Study material:
-- -- --

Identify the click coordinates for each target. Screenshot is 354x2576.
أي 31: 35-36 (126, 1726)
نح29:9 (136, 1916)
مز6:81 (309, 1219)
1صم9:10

-- -- --

What you should do: The material above must be output in full. Keep every word as it is.

Written response:
Identify the click coordinates for each target. Screenshot is 354x2576.
أي 31: 35-36 (126, 1726)
نح29:9 (136, 1916)
مز6:81 (309, 1219)
1صم9:10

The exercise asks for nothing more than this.